▸ **Your instructions**:
Rewrite all of the rows below, swapping "Screen dimensions" for "Display size" wherever it occurs and leaving everything else unchanged.

▸ **Data shown**:
'''
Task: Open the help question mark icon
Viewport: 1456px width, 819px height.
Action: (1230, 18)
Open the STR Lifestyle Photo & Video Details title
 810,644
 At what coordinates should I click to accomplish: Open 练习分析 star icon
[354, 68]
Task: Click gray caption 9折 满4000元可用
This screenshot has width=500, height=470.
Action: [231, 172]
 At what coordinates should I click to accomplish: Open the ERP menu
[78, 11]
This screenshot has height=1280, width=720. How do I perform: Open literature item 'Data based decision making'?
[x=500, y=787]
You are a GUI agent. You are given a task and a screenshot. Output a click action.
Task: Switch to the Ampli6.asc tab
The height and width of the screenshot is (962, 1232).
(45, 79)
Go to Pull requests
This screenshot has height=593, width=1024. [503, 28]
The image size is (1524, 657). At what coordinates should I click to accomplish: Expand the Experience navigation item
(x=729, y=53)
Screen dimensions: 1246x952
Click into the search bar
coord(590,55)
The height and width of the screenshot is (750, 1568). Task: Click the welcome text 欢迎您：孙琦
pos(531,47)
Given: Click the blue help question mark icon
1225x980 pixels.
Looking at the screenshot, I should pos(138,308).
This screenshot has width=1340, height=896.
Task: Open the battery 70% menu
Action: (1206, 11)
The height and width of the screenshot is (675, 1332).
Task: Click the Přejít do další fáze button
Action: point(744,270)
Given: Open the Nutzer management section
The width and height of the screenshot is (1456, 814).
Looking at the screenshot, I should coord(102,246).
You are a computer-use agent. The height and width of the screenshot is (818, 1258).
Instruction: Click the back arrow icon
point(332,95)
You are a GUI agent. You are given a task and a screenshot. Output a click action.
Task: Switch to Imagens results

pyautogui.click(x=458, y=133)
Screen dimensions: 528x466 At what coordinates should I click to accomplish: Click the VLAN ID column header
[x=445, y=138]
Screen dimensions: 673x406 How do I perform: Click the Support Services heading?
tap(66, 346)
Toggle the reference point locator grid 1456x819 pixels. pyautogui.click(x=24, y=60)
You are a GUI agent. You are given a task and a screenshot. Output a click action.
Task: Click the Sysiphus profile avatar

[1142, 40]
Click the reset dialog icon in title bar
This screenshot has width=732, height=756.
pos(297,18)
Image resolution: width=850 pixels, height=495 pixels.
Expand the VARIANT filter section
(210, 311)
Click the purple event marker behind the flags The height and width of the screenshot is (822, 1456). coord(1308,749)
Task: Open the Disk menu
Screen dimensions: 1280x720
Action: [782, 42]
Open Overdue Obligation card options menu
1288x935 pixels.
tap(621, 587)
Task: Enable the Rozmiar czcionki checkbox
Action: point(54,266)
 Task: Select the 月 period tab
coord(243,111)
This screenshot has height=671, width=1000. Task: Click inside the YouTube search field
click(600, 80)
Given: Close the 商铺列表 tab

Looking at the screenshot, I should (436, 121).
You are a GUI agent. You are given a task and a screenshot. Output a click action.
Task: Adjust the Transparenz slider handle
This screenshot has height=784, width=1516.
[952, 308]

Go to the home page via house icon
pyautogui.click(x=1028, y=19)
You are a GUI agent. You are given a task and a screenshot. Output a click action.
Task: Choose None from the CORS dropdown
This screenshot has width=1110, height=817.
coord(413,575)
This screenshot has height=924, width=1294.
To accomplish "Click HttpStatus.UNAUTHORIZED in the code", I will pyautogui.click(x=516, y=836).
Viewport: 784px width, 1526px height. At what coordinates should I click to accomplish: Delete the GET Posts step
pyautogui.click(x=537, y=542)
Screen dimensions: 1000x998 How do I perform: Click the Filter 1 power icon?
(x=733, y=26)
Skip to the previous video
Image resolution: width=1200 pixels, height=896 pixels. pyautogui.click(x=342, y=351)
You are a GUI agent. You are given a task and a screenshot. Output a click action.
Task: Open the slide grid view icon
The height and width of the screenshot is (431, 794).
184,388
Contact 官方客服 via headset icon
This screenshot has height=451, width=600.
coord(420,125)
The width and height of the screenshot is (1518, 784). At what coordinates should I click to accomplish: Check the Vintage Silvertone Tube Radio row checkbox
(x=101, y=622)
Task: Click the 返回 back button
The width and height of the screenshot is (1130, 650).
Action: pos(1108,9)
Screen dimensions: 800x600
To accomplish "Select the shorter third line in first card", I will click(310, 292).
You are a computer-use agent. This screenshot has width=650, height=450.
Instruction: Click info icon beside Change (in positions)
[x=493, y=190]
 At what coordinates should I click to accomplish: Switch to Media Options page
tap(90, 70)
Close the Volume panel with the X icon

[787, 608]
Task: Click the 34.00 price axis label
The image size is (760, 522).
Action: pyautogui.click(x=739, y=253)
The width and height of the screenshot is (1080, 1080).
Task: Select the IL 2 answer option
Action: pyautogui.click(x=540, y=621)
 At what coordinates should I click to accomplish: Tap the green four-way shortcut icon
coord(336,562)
'''
▸ **Answer below**:
Task: Open the help question mark icon
Viewport: 1456px width, 819px height.
Action: (1230, 18)
Open the STR Lifestyle Photo & Video Details title
 810,644
 At what coordinates should I click to accomplish: Open 练习分析 star icon
[354, 68]
Task: Click gray caption 9折 满4000元可用
This screenshot has width=500, height=470.
Action: [231, 172]
 At what coordinates should I click to accomplish: Open the ERP menu
[78, 11]
This screenshot has height=1280, width=720. How do I perform: Open literature item 'Data based decision making'?
[x=500, y=787]
You are a GUI agent. You are given a task and a screenshot. Output a click action.
Task: Switch to the Ampli6.asc tab
The height and width of the screenshot is (962, 1232).
(45, 79)
Go to Pull requests
This screenshot has height=593, width=1024. [503, 28]
The image size is (1524, 657). At what coordinates should I click to accomplish: Expand the Experience navigation item
(x=729, y=53)
Display size: 1246x952
Click into the search bar
coord(590,55)
The height and width of the screenshot is (750, 1568). Task: Click the welcome text 欢迎您：孙琦
pos(531,47)
Given: Click the blue help question mark icon
1225x980 pixels.
Looking at the screenshot, I should pos(138,308).
This screenshot has width=1340, height=896.
Task: Open the battery 70% menu
Action: (1206, 11)
The height and width of the screenshot is (675, 1332).
Task: Click the Přejít do další fáze button
Action: point(744,270)
Given: Open the Nutzer management section
The width and height of the screenshot is (1456, 814).
Looking at the screenshot, I should coord(102,246).
You are a computer-use agent. The height and width of the screenshot is (818, 1258).
Instruction: Click the back arrow icon
point(332,95)
You are a GUI agent. You are given a task and a screenshot. Output a click action.
Task: Switch to Imagens results

pyautogui.click(x=458, y=133)
Display size: 528x466 At what coordinates should I click to accomplish: Click the VLAN ID column header
[x=445, y=138]
Display size: 673x406 How do I perform: Click the Support Services heading?
tap(66, 346)
Toggle the reference point locator grid 1456x819 pixels. pyautogui.click(x=24, y=60)
You are a GUI agent. You are given a task and a screenshot. Output a click action.
Task: Click the Sysiphus profile avatar

[1142, 40]
Click the reset dialog icon in title bar
This screenshot has width=732, height=756.
pos(297,18)
Image resolution: width=850 pixels, height=495 pixels.
Expand the VARIANT filter section
(210, 311)
Click the purple event marker behind the flags The height and width of the screenshot is (822, 1456). coord(1308,749)
Task: Open the Disk menu
Display size: 1280x720
Action: [782, 42]
Open Overdue Obligation card options menu
1288x935 pixels.
tap(621, 587)
Task: Enable the Rozmiar czcionki checkbox
Action: point(54,266)
 Task: Select the 月 period tab
coord(243,111)
This screenshot has height=671, width=1000. Task: Click inside the YouTube search field
click(600, 80)
Given: Close the 商铺列表 tab

Looking at the screenshot, I should (436, 121).
You are a GUI agent. You are given a task and a screenshot. Output a click action.
Task: Adjust the Transparenz slider handle
This screenshot has height=784, width=1516.
[952, 308]

Go to the home page via house icon
pyautogui.click(x=1028, y=19)
You are a GUI agent. You are given a task and a screenshot. Output a click action.
Task: Choose None from the CORS dropdown
This screenshot has width=1110, height=817.
coord(413,575)
This screenshot has height=924, width=1294.
To accomplish "Click HttpStatus.UNAUTHORIZED in the code", I will pyautogui.click(x=516, y=836).
Viewport: 784px width, 1526px height. At what coordinates should I click to accomplish: Delete the GET Posts step
pyautogui.click(x=537, y=542)
Display size: 1000x998 How do I perform: Click the Filter 1 power icon?
(x=733, y=26)
Skip to the previous video
Image resolution: width=1200 pixels, height=896 pixels. pyautogui.click(x=342, y=351)
You are a GUI agent. You are given a task and a screenshot. Output a click action.
Task: Open the slide grid view icon
The height and width of the screenshot is (431, 794).
184,388
Contact 官方客服 via headset icon
This screenshot has height=451, width=600.
coord(420,125)
The width and height of the screenshot is (1518, 784). At what coordinates should I click to accomplish: Check the Vintage Silvertone Tube Radio row checkbox
(x=101, y=622)
Task: Click the 返回 back button
The width and height of the screenshot is (1130, 650).
Action: pos(1108,9)
Display size: 800x600
To accomplish "Select the shorter third line in first card", I will click(310, 292).
You are a computer-use agent. This screenshot has width=650, height=450.
Instruction: Click info icon beside Change (in positions)
[x=493, y=190]
 At what coordinates should I click to accomplish: Switch to Media Options page
tap(90, 70)
Close the Volume panel with the X icon

[787, 608]
Task: Click the 34.00 price axis label
The image size is (760, 522).
Action: pyautogui.click(x=739, y=253)
The width and height of the screenshot is (1080, 1080).
Task: Select the IL 2 answer option
Action: pyautogui.click(x=540, y=621)
 At what coordinates should I click to accomplish: Tap the green four-way shortcut icon
coord(336,562)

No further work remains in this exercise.